# YOUR TASK:
Repeat the lines below word for word.
* Begin *
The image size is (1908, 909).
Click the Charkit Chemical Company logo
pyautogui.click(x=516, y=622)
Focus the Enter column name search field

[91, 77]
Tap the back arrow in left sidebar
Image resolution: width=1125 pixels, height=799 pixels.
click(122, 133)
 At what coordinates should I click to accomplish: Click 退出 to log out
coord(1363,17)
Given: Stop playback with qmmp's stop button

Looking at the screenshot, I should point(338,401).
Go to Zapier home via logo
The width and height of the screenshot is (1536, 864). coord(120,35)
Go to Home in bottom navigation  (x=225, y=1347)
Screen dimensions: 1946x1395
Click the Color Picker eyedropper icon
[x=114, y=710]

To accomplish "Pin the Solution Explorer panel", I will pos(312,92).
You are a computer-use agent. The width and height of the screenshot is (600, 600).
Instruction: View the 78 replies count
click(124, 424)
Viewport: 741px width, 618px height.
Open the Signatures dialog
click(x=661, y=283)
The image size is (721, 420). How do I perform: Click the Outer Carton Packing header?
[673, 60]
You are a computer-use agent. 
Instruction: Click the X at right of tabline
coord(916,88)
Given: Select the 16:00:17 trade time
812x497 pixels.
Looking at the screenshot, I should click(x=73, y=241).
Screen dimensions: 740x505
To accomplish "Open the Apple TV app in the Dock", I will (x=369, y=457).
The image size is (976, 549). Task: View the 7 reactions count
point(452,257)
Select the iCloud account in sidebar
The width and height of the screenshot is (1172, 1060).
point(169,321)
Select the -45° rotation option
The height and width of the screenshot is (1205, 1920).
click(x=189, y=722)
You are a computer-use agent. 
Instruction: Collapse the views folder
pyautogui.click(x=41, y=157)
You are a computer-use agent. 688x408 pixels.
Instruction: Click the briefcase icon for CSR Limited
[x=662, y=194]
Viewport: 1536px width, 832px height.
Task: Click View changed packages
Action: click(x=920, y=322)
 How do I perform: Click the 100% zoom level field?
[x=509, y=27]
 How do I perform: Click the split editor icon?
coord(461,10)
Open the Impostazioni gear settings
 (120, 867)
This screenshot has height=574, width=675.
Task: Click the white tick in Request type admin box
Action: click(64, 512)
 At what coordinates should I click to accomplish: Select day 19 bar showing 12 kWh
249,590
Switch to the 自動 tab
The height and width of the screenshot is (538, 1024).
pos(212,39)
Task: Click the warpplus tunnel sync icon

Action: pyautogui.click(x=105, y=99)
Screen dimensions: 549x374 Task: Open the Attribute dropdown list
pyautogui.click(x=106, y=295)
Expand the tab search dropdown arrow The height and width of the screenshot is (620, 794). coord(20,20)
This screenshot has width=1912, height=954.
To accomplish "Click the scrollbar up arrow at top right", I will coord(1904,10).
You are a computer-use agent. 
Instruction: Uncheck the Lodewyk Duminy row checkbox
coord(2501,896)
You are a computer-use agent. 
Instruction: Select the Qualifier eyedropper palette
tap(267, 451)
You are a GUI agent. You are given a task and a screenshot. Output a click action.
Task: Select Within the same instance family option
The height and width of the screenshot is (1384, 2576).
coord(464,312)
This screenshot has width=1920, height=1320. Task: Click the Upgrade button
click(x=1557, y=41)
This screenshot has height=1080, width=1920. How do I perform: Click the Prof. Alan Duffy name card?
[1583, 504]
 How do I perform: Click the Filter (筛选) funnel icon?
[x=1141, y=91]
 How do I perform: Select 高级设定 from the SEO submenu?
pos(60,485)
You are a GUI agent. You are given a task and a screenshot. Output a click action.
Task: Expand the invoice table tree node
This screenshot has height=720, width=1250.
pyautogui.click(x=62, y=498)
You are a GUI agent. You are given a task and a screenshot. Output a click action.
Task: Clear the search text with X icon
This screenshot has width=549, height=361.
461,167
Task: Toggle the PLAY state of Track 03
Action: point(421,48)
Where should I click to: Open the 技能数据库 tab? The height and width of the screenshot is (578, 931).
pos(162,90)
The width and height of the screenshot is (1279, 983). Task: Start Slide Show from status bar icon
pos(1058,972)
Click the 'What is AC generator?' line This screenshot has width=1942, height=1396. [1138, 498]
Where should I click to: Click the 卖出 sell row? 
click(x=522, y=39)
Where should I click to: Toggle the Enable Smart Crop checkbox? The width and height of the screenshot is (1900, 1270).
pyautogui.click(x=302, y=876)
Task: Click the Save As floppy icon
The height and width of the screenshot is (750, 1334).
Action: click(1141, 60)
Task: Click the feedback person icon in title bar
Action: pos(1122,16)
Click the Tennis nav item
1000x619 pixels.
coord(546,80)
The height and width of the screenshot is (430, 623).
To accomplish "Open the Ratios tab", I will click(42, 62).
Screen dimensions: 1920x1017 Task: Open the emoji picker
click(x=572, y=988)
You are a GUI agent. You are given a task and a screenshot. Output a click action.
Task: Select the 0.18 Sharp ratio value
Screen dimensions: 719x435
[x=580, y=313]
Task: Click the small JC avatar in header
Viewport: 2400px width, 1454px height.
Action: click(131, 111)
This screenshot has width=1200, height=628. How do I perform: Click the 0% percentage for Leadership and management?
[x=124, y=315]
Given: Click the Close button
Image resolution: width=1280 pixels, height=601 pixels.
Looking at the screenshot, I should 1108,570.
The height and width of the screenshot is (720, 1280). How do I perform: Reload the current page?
* End *
# FINAL RESULT:
The image size is (1908, 909).
Click the Charkit Chemical Company logo
pyautogui.click(x=516, y=622)
Focus the Enter column name search field

[91, 77]
Tap the back arrow in left sidebar
Image resolution: width=1125 pixels, height=799 pixels.
click(122, 133)
 At what coordinates should I click to accomplish: Click 退出 to log out
coord(1363,17)
Given: Stop playback with qmmp's stop button

Looking at the screenshot, I should point(338,401).
Go to Zapier home via logo
The width and height of the screenshot is (1536, 864). coord(120,35)
Go to Home in bottom navigation  (x=225, y=1347)
Screen dimensions: 1946x1395
Click the Color Picker eyedropper icon
[x=114, y=710]

To accomplish "Pin the Solution Explorer panel", I will pos(312,92).
You are a computer-use agent. The width and height of the screenshot is (600, 600).
Instruction: View the 78 replies count
click(124, 424)
Viewport: 741px width, 618px height.
Open the Signatures dialog
click(x=661, y=283)
The image size is (721, 420). How do I perform: Click the Outer Carton Packing header?
[673, 60]
You are a computer-use agent. 
Instruction: Click the X at right of tabline
coord(916,88)
Given: Select the 16:00:17 trade time
812x497 pixels.
Looking at the screenshot, I should click(x=73, y=241).
Screen dimensions: 740x505
To accomplish "Open the Apple TV app in the Dock", I will (x=369, y=457).
The image size is (976, 549). Task: View the 7 reactions count
point(452,257)
Select the iCloud account in sidebar
The width and height of the screenshot is (1172, 1060).
point(169,321)
Select the -45° rotation option
The height and width of the screenshot is (1205, 1920).
click(x=189, y=722)
You are a computer-use agent. 
Instruction: Collapse the views folder
pyautogui.click(x=41, y=157)
You are a computer-use agent. 688x408 pixels.
Instruction: Click the briefcase icon for CSR Limited
[x=662, y=194]
Viewport: 1536px width, 832px height.
Task: Click View changed packages
Action: click(x=920, y=322)
 How do I perform: Click the 100% zoom level field?
[x=509, y=27]
 How do I perform: Click the split editor icon?
coord(461,10)
Open the Impostazioni gear settings
 (120, 867)
This screenshot has height=574, width=675.
Task: Click the white tick in Request type admin box
Action: click(64, 512)
 At what coordinates should I click to accomplish: Select day 19 bar showing 12 kWh
249,590
Switch to the 自動 tab
The height and width of the screenshot is (538, 1024).
pos(212,39)
Task: Click the warpplus tunnel sync icon

Action: pyautogui.click(x=105, y=99)
Screen dimensions: 549x374 Task: Open the Attribute dropdown list
pyautogui.click(x=106, y=295)
Expand the tab search dropdown arrow The height and width of the screenshot is (620, 794). coord(20,20)
This screenshot has width=1912, height=954.
To accomplish "Click the scrollbar up arrow at top right", I will coord(1904,10).
You are a computer-use agent. 
Instruction: Uncheck the Lodewyk Duminy row checkbox
coord(2501,896)
You are a computer-use agent. 
Instruction: Select the Qualifier eyedropper palette
tap(267, 451)
You are a GUI agent. You are given a task and a screenshot. Output a click action.
Task: Select Within the same instance family option
The height and width of the screenshot is (1384, 2576).
coord(464,312)
This screenshot has width=1920, height=1320. Task: Click the Upgrade button
click(x=1557, y=41)
This screenshot has height=1080, width=1920. How do I perform: Click the Prof. Alan Duffy name card?
[1583, 504]
 How do I perform: Click the Filter (筛选) funnel icon?
[x=1141, y=91]
 How do I perform: Select 高级设定 from the SEO submenu?
pos(60,485)
You are a GUI agent. You are given a task and a screenshot. Output a click action.
Task: Expand the invoice table tree node
This screenshot has height=720, width=1250.
pyautogui.click(x=62, y=498)
You are a GUI agent. You are given a task and a screenshot. Output a click action.
Task: Clear the search text with X icon
This screenshot has width=549, height=361.
461,167
Task: Toggle the PLAY state of Track 03
Action: point(421,48)
Where should I click to: Open the 技能数据库 tab? The height and width of the screenshot is (578, 931).
pos(162,90)
The width and height of the screenshot is (1279, 983). Task: Start Slide Show from status bar icon
pos(1058,972)
Click the 'What is AC generator?' line This screenshot has width=1942, height=1396. [1138, 498]
Where should I click to: Click the 卖出 sell row? 
click(x=522, y=39)
Where should I click to: Toggle the Enable Smart Crop checkbox? The width and height of the screenshot is (1900, 1270).
pyautogui.click(x=302, y=876)
Task: Click the Save As floppy icon
The height and width of the screenshot is (750, 1334).
Action: click(1141, 60)
Task: Click the feedback person icon in title bar
Action: pos(1122,16)
Click the Tennis nav item
1000x619 pixels.
coord(546,80)
The height and width of the screenshot is (430, 623).
To accomplish "Open the Ratios tab", I will click(42, 62).
Screen dimensions: 1920x1017 Task: Open the emoji picker
click(x=572, y=988)
You are a GUI agent. You are given a task and a screenshot. Output a click action.
Task: Select the 0.18 Sharp ratio value
Screen dimensions: 719x435
[x=580, y=313]
Task: Click the small JC avatar in header
Viewport: 2400px width, 1454px height.
Action: click(131, 111)
This screenshot has width=1200, height=628. How do I perform: Click the 0% percentage for Leadership and management?
[x=124, y=315]
Given: Click the Close button
Image resolution: width=1280 pixels, height=601 pixels.
Looking at the screenshot, I should 1108,570.
The height and width of the screenshot is (720, 1280). How do I perform: Reload the current page?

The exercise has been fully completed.